We’ve had several complaints recently about noise in the library. In particular, they were about overly enthusiastic or downright rude students.

We’ll be more vigilant and pay better attention to all parts of the library. It’s the kind of behavior that comes and goes, but it can also snowball. There’s something irresistible to humans about even the slightest hint of anarchy.

That is, until one begins to think about retirement. Then, the appeal wanes.
The tolerance of noise in busy public libraries nowadays is welcoming to some people but drives others out the door.

Libraries vary in philosophy and practical options. Some “Shh”; some try signs. Others incorporate quiet areas into new designs.

When Castle Rock was designing a new main library, it incorporated a number of patron wishes that had been revealed by surveys. One was for quiet, another for fireplaces. The new library has a soundproof reading room with a fireplace. The reading room also has some rules.

As with the quest for civil behavior in general, we seek some middle ground. One of the best approaches for any individual to take, young or old, is to proceed with respect for the rights and needs of others. It won’t prevent every possible problem, but it will cover most.

Something about children’s voices attracts our attention, though. Maybe the sensitivity is hardwired into us, maybe it has to do with acoustic differences between child and adult voices.

Children are not solely responsible for noise in the library, of course. Not by a long shot. However, it seems that we are more acceptant of transient noise from adults.

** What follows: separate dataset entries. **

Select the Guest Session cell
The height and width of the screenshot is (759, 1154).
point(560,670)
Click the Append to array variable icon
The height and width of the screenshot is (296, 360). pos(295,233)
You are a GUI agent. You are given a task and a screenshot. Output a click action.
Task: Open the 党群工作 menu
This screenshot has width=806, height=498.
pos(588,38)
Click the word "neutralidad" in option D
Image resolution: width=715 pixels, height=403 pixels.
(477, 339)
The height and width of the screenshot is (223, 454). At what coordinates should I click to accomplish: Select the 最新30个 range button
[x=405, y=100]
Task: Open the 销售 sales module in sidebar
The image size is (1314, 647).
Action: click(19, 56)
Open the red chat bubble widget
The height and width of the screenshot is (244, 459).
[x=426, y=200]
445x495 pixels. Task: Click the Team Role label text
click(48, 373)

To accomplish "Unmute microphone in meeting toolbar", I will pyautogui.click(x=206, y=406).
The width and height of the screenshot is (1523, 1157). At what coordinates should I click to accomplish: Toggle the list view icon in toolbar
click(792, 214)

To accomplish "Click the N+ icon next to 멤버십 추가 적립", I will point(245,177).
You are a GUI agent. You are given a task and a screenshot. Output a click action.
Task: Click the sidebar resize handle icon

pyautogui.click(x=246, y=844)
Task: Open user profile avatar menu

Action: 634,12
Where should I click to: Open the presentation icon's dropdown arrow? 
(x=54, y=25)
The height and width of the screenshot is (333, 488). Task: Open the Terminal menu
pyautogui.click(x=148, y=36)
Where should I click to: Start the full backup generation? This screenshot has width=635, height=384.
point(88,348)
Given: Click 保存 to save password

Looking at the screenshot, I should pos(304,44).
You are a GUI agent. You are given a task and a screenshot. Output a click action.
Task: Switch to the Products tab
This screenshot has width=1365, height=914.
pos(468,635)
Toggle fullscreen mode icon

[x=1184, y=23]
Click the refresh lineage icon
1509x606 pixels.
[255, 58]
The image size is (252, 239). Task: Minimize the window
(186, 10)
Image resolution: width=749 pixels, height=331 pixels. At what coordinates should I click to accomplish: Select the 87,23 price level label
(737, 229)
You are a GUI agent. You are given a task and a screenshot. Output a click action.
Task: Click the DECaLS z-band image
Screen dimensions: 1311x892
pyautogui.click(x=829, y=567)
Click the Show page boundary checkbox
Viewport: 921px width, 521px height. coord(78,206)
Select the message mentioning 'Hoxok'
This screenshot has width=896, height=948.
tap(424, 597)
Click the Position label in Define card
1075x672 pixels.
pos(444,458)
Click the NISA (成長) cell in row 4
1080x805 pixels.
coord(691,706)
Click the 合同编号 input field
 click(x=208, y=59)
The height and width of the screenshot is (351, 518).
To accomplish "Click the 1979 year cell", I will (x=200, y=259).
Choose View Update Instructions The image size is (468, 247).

You can well imagine that cell phones are responsible for a new type of invasive library noise. Before cell phones, the irritating ring of the phone and the annoying one-sided conversation were predictably confined to the library’s main desk .

Now, you might be browsing through an aisle of books and suddenly there’s a startling noise — you can’t tell from where — and then the boring half of a conversation seems to follow you around.

You wonder if we could suggest some quiet times …

Yes and no. There’s busy and there’s quiet. Mornings can be busy and yet relatively quiet. If we use door counts as a guide, the first hour is the least busy until dinner time.

Evenings are less busy, generally, unless there’s a school project due. There will be no prize for guessing the busiest and noisiest time: Of course it’s the couple of hours after school until dinner. Say, 3:30-5:30 or 4:00-6:00.

We will encourage civil behavior at that time, but there’s a limit to how much “shhh-ing” we will do. If you want the quietest library we can offer, try Friday evening. Guaranteed.

The door counts are interesting. Three years ago, Thursdays actually edged out Mondays for total visits. But for last year, the rankings start with Monday in first, then Tuesday second, and so on in order to Sunday.

However, in visits per hour, Sunday was a close fifth, beating both Friday and Saturday. Overall, library usage is quite even by day of the week. Average daily totals from Monday to Friday differed at most by nine percent.
There is much greater variation throughout the year than throughout the week. You might choose to use the library by season.

In general, though, one day is like the next at the library. Flip a coin and come on down.